DIRECTIONS FOR THIS TASK. The expected output is exactly the lines below, starting at the line with "How to Apply (644, 24)" and ending at the line with "News (357, 24)", both included; no other line belongs in it.

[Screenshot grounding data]
%%
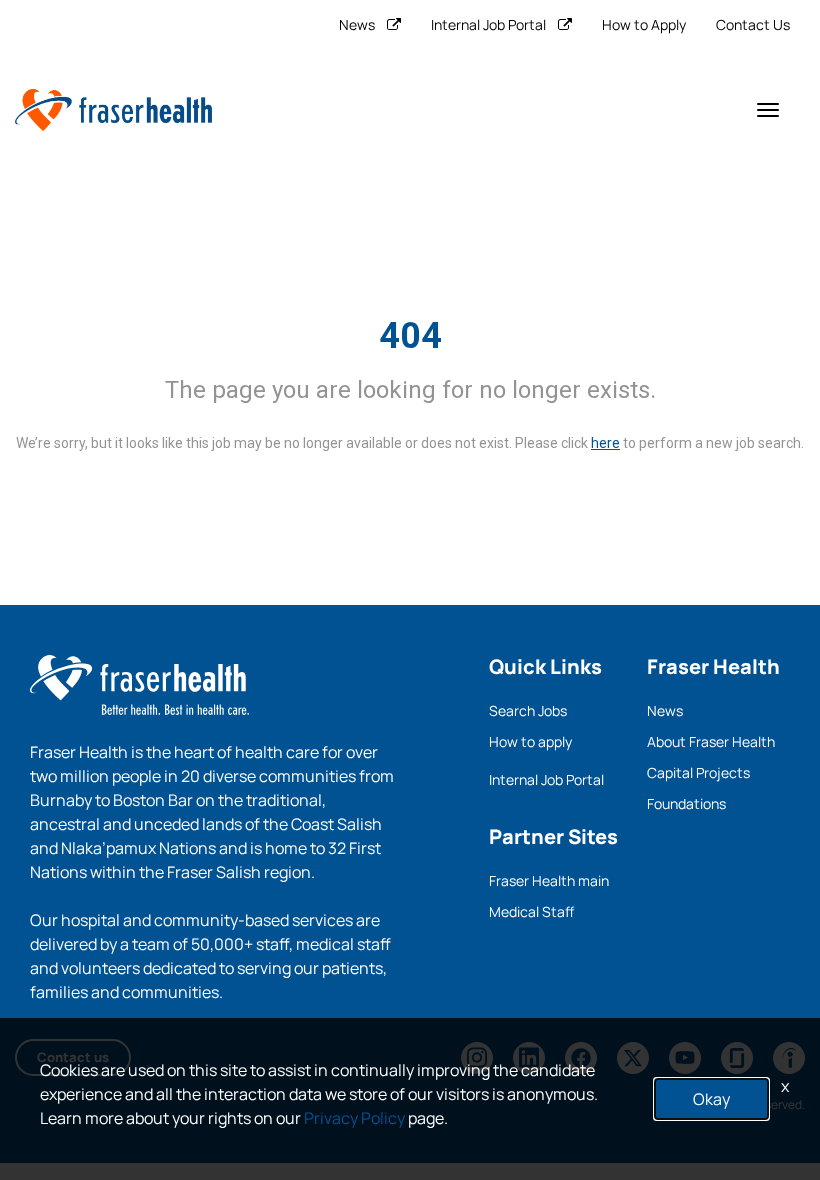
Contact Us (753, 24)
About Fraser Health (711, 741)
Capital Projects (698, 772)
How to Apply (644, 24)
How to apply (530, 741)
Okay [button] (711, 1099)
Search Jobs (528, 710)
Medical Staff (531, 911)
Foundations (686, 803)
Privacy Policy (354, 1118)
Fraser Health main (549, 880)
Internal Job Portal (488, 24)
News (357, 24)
%%
%%
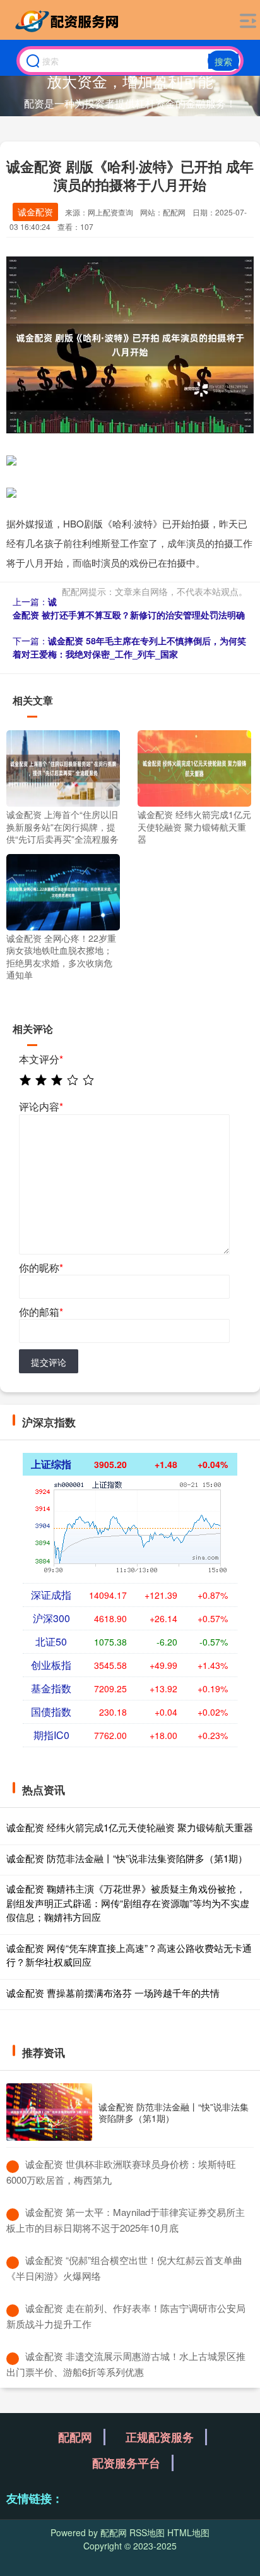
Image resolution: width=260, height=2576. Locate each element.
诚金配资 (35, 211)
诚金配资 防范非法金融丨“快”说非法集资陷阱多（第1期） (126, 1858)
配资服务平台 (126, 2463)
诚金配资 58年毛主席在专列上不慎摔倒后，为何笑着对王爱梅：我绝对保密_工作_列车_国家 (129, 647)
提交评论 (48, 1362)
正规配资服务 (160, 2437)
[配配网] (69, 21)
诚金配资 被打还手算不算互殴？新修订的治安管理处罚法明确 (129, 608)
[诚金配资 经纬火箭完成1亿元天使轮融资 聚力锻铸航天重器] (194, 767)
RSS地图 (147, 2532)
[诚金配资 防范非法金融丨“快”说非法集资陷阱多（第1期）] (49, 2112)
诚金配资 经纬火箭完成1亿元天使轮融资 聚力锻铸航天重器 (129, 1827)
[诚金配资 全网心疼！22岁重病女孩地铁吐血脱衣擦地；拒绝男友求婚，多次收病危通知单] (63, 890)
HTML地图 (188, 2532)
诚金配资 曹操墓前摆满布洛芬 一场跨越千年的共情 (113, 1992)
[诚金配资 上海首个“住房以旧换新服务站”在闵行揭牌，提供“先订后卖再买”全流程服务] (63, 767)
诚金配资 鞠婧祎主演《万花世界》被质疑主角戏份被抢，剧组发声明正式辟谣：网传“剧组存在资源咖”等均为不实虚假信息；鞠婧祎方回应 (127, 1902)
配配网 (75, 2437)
%%
ANSWER SECTION.
How to Apply (644, 24)
How to apply (530, 741)
Okay [button] (711, 1099)
Search Jobs (528, 710)
Medical Staff (531, 911)
Foundations (686, 803)
Privacy Policy (354, 1118)
Fraser Health main (549, 880)
Internal Job Portal (488, 24)
News (357, 24)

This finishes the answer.